Why are so many well-qualified women leaving the workplace?

 ’Turbo-capitalism’
 American work cultures that expect ‘your soul’
 Sixty-plus hours-per-week
 
e.g. a survey of chief financial officers at American corporations found that 80% of them were men with stay-at-home wives;  another found that 64% of male executives with children under 13 had nonworking spouses (18)

*Thus, ‘the presence of a wife at home to care for family and personal matters is almost as much of a requirement for success in business as it was a generation ago’ (18)

2005 NPR Interview on Why so Few Women CEOs
 

Chapter 2:  The Conspiracy of Silence
What is the conspiracy of silence Crittenden describes?

[covering up the mass exodus of well-trained women from the workplace because the workplace demands your soul]

expectation of long work hours; no interruptions by one’s family life

**the American work culture assumes the availability of unpaid domestic labor/child-rearing

Impossible to succeed with a family unless you have a wife

Expect women to ‘be a man’
 The problem with women was that they weren’t men (29).
 Mothers are the least likely to think like ‘we’ do, because ‘we’ are men who see their children a few minutes a day’ (29).

To succeed, men and women must be perceived as being committed to the ‘unencumbered life’

Note:  much of this was revealed in an article for Harvard Business Review by Claudia Schwartz, who found that women were more expensive to hire than men because of the interruptions in their career, flexible schedules, etc., that would enable them to balance work and family responsibilities (31). 

She hoped this would inspire changes in the workplace because she also found that IT IS MORE EXPENSIVE TO LOSE THESE TALENTED WOMEN THAN TO ACCOMMODATE THEIR NEEDS (31); instead it reified men’s assumptions about women being ‘less committed’, on the ‘mommy track’ etc.  So much for feminist research!

A great example of how women and men ‘similarly situated’ are perceived differently:  women took off their wedding rings to go on job interviews; men borrowed them to look more responsible (31)

Some interviewers even asked women if they would have an abortion if they got pregnant!
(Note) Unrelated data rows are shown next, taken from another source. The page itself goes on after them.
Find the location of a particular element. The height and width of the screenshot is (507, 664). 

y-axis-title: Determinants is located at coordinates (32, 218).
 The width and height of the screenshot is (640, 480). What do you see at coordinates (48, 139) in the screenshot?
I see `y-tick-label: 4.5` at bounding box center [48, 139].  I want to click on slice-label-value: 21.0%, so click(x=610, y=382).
Why are women and employers uncomfortable about talking about these facts of work world?
 1) it reveals that women won’t succeed at the same rates of men, no matter how smart, well-educated, hard-working they are unless they choose to remain childless and/or unmarried

 2) it reveals that corporations’ ‘add women and stir’ approach has been a total failure

 3) it reveals that workplace norms for worker availability, hours, etc., are responsible for keeping children from their parents, and that many women have chosen (at their own professional and economic expense) to ‘just say no’ to career

 

Patterns of Work and Family for Women

Note the different patterns of work/family for college-educated American women over past generations (33)
1910s graduates must choose: career or family

      
1930s graduates: job then family


1950s graduates: family then job


1960s/70s graduates try to “have it all” career and family

What happens to them?  What are their stories?

 

1980s/90s graduates career then family

What will happen to your generation of graduates 2000-2010??  What kind of job/career/family pattern or balance will you have??

 

Chapters 3 “How Mothers’ Work Was Disappeared” and 4:  Truly Invisible Hands
These chapters show how the assumptions and values of male economists have warped economic theory, made women’s work invisible and valueless, unquantifiable

How/why did women’s work in the home become valueless/unquantifiable ?

What ECONOMIC CHANGES DROVE THIS CHANGE?
 

‘economic man’ homo economicus’
Who is he, how does he behave?  What do economists assume about ‘human nature’?

How does ‘femina economica’ behave?  How do women defy these assumptions?

Are mothers ‘irrational’ for choosing to mother over having a successful career?